American politician (1910–1987)

Edith Louise Starrett Green (January 17, 1910 – April 21, 1987) was an American politician and educator from Oregon. She was the second Oregonian woman to be elected to the U.S. House of Representatives and served a total of ten terms, from 1955 to 1974, as a Democrat.

Green advanced women's issues, education, library support and social reform; she played an instrumental role in passing the 1972 Equal Opportunity in Education Act, better known as Title IX.

==Early life==
She was born Edith Louise Starrett in Trent, South Dakota.
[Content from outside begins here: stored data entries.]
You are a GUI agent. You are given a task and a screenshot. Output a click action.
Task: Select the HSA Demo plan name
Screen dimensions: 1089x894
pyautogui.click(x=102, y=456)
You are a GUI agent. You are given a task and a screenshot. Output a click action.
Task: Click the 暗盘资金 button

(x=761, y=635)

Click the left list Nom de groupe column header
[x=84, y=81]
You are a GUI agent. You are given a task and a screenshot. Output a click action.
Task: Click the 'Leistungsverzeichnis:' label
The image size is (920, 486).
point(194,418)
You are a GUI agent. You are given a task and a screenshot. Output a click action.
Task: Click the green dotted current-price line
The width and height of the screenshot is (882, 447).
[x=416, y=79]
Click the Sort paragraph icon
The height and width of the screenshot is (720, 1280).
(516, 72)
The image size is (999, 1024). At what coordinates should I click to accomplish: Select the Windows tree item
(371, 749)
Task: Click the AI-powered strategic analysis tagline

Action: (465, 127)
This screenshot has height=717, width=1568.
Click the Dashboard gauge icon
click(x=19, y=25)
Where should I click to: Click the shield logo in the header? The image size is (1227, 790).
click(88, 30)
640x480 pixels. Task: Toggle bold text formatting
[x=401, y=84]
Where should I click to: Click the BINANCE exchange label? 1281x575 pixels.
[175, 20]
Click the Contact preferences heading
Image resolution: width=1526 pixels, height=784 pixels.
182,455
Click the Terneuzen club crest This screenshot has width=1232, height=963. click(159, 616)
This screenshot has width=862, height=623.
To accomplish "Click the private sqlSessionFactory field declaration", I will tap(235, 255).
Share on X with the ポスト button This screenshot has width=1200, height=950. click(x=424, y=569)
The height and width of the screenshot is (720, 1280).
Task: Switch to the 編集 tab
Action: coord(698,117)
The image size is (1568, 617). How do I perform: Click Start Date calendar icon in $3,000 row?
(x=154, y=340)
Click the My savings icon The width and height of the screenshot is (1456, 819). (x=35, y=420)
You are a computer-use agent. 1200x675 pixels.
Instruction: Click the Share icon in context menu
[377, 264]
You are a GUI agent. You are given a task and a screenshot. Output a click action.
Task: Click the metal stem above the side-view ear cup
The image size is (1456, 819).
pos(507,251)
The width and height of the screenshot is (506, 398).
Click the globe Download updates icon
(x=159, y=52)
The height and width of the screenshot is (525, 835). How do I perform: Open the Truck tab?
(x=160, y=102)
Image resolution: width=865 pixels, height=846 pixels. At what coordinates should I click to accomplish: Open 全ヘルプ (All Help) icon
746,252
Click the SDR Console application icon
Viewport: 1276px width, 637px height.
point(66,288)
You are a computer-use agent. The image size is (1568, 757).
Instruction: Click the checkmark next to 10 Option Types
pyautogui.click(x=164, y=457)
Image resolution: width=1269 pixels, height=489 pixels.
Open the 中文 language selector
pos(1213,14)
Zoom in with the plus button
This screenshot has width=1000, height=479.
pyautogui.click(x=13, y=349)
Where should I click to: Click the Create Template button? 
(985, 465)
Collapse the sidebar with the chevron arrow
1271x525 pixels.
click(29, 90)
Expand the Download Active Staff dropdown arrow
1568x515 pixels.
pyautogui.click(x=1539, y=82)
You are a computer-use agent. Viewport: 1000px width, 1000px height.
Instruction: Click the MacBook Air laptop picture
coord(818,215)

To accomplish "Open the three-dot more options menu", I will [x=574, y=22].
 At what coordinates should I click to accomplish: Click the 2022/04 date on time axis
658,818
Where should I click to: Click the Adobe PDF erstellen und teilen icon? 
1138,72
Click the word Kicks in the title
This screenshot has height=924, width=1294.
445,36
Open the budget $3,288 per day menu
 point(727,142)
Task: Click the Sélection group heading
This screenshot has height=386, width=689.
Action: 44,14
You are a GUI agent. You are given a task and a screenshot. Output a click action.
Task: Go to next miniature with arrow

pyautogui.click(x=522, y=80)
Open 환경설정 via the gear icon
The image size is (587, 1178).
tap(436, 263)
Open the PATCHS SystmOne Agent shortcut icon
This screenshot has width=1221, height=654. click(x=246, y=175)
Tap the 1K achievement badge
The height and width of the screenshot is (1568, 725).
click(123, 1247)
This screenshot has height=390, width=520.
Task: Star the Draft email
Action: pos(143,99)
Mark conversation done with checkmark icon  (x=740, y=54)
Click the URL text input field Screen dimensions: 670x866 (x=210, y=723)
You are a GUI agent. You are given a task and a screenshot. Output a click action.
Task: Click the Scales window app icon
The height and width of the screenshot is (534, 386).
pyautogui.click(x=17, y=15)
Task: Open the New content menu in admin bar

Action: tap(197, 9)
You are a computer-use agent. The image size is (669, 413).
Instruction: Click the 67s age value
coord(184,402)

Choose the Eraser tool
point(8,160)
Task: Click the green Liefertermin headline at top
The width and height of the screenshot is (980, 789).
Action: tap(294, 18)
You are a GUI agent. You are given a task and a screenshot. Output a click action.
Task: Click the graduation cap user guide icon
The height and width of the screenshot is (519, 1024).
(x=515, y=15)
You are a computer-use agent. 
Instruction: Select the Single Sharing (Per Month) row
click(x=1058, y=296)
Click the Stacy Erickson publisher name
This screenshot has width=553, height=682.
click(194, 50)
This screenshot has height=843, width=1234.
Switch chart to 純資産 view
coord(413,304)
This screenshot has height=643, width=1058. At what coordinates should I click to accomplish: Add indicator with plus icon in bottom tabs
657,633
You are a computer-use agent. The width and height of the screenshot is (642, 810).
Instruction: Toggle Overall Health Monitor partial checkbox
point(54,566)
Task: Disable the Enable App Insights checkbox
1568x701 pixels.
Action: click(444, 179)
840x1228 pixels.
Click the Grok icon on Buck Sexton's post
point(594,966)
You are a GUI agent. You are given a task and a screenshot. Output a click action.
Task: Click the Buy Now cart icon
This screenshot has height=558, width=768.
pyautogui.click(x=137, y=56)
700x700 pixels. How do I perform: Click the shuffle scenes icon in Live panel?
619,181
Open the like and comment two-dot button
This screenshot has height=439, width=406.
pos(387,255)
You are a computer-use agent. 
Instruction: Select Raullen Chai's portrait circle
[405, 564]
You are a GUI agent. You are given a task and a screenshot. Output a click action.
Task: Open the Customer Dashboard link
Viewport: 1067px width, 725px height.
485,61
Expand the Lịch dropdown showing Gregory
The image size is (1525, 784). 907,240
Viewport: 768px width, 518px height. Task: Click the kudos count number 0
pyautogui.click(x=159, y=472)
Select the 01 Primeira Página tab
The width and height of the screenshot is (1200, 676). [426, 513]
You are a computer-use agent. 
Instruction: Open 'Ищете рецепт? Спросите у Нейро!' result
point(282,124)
Her family moved to Oregon in 1916, where she attended schools in Salem, graduating from Salem High School (Now known as North Salem High School) in 1927. Then attending Willamette University from 1927 to 1929. She worked as a schoolteacher and advocate of education in 1929, married Arthur N. Green in 1930, and left school to begin a family.

In 1939 Green went back to school and earned a bachelor's degree from the University of Oregon and did graduate study at Stanford University. She became a radio commentator and writer in the 1940s, but her interest in educational issues led her to become a lobbyist for the Oregon Education Association.

She was an honorary member of Delta Sigma Theta sorority.

==Political career==
A Democrat, Green first ran for political office in 1952 as the Democratic candidate for Oregon Secretary of State. She was defeated in a close race by incumbent Earl T. Newbry. In 1954, she was elected as the representative for Oregon's 3rd congressional district, defeating Republican nominee (and future Oregon governor) Tom McCall. Green was the second woman (after Nan Wood Honeyman) to be elected to the House from Oregon, and one of only 17 women in the House at the time of her election.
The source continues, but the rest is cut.